Promising to offer an “insider’s checklist of the world’s most intoxicating cities” (to date, there are 70 guides), Wallpaper City Guide: Houston is at best a pat on the back for the city’s design offerings (and a win over the state’s more pretentious metroplex). While the book highlights spas and painfully posh bars, the editors focus foremost on the artistic and architectural landscape. Proper due is granted to icons like Williams Tower, Penzoil Place, Link-Lee Mansion, and the Astrodome, as well as more recent additions such as the Brochstein Pavilion. Given the brevity of the guide, some of the choices are arguable. The editors, an anonymous group of the magazine’s travel experts, glamorize the disproportioned intervention of the Chapel of St. Basil at the University of St. Thomas campus, as well as the art gallery complex at 4411 Montrose. Two of the featured hotspots, Raye and Raindrop, had already closed by the book’s printing.

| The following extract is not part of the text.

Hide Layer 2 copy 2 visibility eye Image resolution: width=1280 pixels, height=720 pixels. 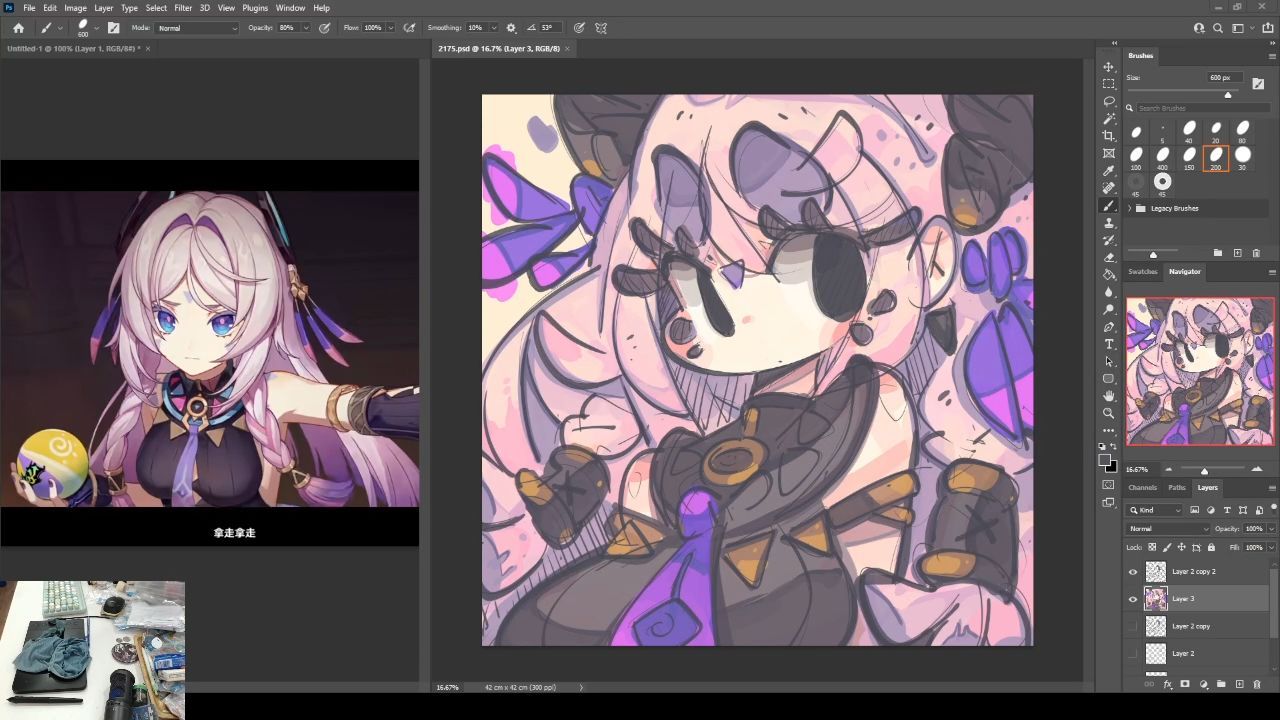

Wallpaper City Guide Houston redeems itself in the poetic summary of the city’s contemporary conundrum of coming to terms with the worst excesses of urban sprawl — “a place with little sense of place” and a repressed inferiority complex. That Wallpaper encourages the reader to overlook “the urban schizophrenia” and “discover the Houston underneath” credits the publisher’s expectations for tourists’ tenacity (or the occurrence of tourists in Houston to begin with). Indeed, were Rick Steve or even Lonely Planet to cover the city, gems like the Beer Can House or Jefferson Chemical Company Building would probably not receive mention.
Wallpaper’s guide makes for an interesting comparison with Placenotes: Houston, published by the University of Texas’ Charles W. Moore Center for the Study of Place. Stephen Fox’s Houston: Architectural Guide is in an altogether different category. Decidedly Texan, Placenotes emphasizes the city’s architectural heritage and — gasp — escapes into nature, as well as more easily-identifiable commentary by local architects and cultural literati. Although Placenotes offers a more thorough exploration of the city’s landmarks, you won’t find footnotes about booking the most decadent suite at Hotel ZaZa.